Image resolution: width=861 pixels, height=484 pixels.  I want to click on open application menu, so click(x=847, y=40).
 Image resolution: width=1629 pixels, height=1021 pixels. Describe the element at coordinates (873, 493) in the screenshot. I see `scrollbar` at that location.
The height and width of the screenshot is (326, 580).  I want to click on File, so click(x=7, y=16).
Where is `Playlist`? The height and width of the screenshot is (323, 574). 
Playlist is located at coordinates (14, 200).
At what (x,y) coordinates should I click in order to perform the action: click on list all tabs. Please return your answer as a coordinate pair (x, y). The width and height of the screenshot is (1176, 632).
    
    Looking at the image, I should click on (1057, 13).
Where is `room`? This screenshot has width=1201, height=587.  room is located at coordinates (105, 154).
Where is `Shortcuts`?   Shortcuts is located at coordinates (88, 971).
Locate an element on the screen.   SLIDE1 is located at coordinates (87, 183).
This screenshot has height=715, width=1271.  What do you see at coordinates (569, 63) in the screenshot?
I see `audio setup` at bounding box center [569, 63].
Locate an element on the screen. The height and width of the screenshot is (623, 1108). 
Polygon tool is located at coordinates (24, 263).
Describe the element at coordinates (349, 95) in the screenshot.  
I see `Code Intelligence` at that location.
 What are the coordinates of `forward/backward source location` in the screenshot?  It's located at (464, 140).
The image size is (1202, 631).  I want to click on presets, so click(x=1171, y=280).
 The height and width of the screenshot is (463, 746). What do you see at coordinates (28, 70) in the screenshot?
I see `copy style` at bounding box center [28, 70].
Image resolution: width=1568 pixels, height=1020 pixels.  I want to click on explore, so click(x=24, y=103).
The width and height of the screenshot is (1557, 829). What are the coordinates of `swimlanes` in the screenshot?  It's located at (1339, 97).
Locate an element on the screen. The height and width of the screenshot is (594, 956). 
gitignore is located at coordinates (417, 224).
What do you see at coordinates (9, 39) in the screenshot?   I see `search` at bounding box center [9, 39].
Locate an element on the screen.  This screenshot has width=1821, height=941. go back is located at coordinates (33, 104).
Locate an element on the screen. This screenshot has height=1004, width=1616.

####################

• **What to work on**: Can you copy out every one of the records above word for word, changing nothing?

• **Final result**:
Image resolution: width=861 pixels, height=484 pixels.  I want to click on open application menu, so click(x=847, y=40).
 Image resolution: width=1629 pixels, height=1021 pixels. Describe the element at coordinates (873, 493) in the screenshot. I see `scrollbar` at that location.
The height and width of the screenshot is (326, 580).  I want to click on File, so click(x=7, y=16).
Where is `Playlist`? The height and width of the screenshot is (323, 574). 
Playlist is located at coordinates (14, 200).
At what (x,y) coordinates should I click in order to perform the action: click on list all tabs. Please return your answer as a coordinate pair (x, y). The width and height of the screenshot is (1176, 632).
    
    Looking at the image, I should click on (1057, 13).
Where is `room`? This screenshot has width=1201, height=587.  room is located at coordinates (105, 154).
Where is `Shortcuts`?   Shortcuts is located at coordinates (88, 971).
Locate an element on the screen.   SLIDE1 is located at coordinates (87, 183).
This screenshot has height=715, width=1271.  What do you see at coordinates (569, 63) in the screenshot?
I see `audio setup` at bounding box center [569, 63].
Locate an element on the screen. The height and width of the screenshot is (623, 1108). 
Polygon tool is located at coordinates (24, 263).
Describe the element at coordinates (349, 95) in the screenshot.  
I see `Code Intelligence` at that location.
 What are the coordinates of `forward/backward source location` in the screenshot?  It's located at (464, 140).
The image size is (1202, 631).  I want to click on presets, so click(x=1171, y=280).
 The height and width of the screenshot is (463, 746). What do you see at coordinates (28, 70) in the screenshot?
I see `copy style` at bounding box center [28, 70].
Image resolution: width=1568 pixels, height=1020 pixels.  I want to click on explore, so click(x=24, y=103).
The width and height of the screenshot is (1557, 829). What are the coordinates of `swimlanes` in the screenshot?  It's located at (1339, 97).
Locate an element on the screen. The height and width of the screenshot is (594, 956). 
gitignore is located at coordinates (417, 224).
What do you see at coordinates (9, 39) in the screenshot?   I see `search` at bounding box center [9, 39].
Locate an element on the screen.  This screenshot has width=1821, height=941. go back is located at coordinates (33, 104).
Locate an element on the screen. This screenshot has height=1004, width=1616.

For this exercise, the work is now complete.